== YOUR ASSIGNMENT ==
Pick out each line in the records that contains the word "located" and copy it. Treat case as significant.

(Pixel coordinate grounding data)

======

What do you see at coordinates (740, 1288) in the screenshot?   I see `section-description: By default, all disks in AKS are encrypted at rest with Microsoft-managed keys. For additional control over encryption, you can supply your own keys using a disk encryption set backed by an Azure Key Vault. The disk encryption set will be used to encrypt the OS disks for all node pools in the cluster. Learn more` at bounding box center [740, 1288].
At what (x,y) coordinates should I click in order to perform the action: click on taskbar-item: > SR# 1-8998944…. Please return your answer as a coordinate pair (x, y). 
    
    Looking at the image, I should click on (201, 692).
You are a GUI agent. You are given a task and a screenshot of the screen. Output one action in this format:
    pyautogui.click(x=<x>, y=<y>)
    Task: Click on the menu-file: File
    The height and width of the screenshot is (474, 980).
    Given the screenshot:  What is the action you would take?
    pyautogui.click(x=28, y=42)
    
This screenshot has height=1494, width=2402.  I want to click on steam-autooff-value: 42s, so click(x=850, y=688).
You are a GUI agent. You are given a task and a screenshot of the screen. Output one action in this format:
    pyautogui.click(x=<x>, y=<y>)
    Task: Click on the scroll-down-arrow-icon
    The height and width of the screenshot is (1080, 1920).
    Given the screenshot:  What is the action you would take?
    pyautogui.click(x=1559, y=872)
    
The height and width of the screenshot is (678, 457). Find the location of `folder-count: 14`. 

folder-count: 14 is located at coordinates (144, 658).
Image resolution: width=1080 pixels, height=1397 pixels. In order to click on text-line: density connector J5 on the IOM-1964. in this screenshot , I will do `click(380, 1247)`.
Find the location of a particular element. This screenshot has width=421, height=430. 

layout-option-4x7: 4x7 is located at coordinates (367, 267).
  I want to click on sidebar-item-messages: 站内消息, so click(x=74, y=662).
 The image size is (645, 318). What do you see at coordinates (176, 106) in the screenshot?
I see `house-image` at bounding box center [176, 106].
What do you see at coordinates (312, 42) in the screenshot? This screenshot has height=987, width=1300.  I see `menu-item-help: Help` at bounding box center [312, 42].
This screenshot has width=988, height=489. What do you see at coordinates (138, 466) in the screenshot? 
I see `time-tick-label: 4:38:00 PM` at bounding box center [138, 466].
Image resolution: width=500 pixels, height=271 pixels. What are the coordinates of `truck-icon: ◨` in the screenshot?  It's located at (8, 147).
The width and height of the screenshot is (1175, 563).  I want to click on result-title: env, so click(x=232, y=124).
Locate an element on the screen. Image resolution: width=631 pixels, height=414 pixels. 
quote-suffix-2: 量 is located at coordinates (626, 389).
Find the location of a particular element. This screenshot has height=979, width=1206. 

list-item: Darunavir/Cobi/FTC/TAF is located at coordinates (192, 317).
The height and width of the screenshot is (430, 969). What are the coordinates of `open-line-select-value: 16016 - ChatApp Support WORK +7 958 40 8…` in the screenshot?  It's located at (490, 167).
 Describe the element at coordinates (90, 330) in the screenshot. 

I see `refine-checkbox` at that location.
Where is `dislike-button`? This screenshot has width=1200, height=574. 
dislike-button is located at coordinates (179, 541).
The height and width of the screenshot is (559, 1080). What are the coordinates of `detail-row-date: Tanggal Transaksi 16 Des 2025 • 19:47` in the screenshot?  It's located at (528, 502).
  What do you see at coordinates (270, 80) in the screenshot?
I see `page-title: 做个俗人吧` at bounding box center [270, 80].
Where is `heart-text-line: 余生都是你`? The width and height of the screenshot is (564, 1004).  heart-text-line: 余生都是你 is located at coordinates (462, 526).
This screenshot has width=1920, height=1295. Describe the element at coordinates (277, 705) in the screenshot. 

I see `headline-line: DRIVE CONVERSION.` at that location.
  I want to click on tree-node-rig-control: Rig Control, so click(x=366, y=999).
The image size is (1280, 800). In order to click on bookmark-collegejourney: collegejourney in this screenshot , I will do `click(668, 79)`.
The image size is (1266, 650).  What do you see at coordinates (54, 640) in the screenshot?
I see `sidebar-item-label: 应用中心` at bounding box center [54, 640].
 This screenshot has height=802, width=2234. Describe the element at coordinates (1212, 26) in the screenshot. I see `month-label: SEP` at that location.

======

== WRITTEN SOLUTION ==
folder-count: 14 is located at coordinates (144, 658).
layout-option-4x7: 4x7 is located at coordinates (367, 267).
Image resolution: width=500 pixels, height=271 pixels. What are the coordinates of `truck-icon: ◨` in the screenshot?  It's located at (8, 147).
quote-suffix-2: 量 is located at coordinates (626, 389).
list-item: Darunavir/Cobi/FTC/TAF is located at coordinates (192, 317).
The height and width of the screenshot is (430, 969). What are the coordinates of `open-line-select-value: 16016 - ChatApp Support WORK +7 958 40 8…` in the screenshot?  It's located at (490, 167).
dislike-button is located at coordinates (179, 541).
The height and width of the screenshot is (559, 1080). What are the coordinates of `detail-row-date: Tanggal Transaksi 16 Des 2025 • 19:47` in the screenshot?  It's located at (528, 502).
Where is `heart-text-line: 余生都是你`? The width and height of the screenshot is (564, 1004).  heart-text-line: 余生都是你 is located at coordinates (462, 526).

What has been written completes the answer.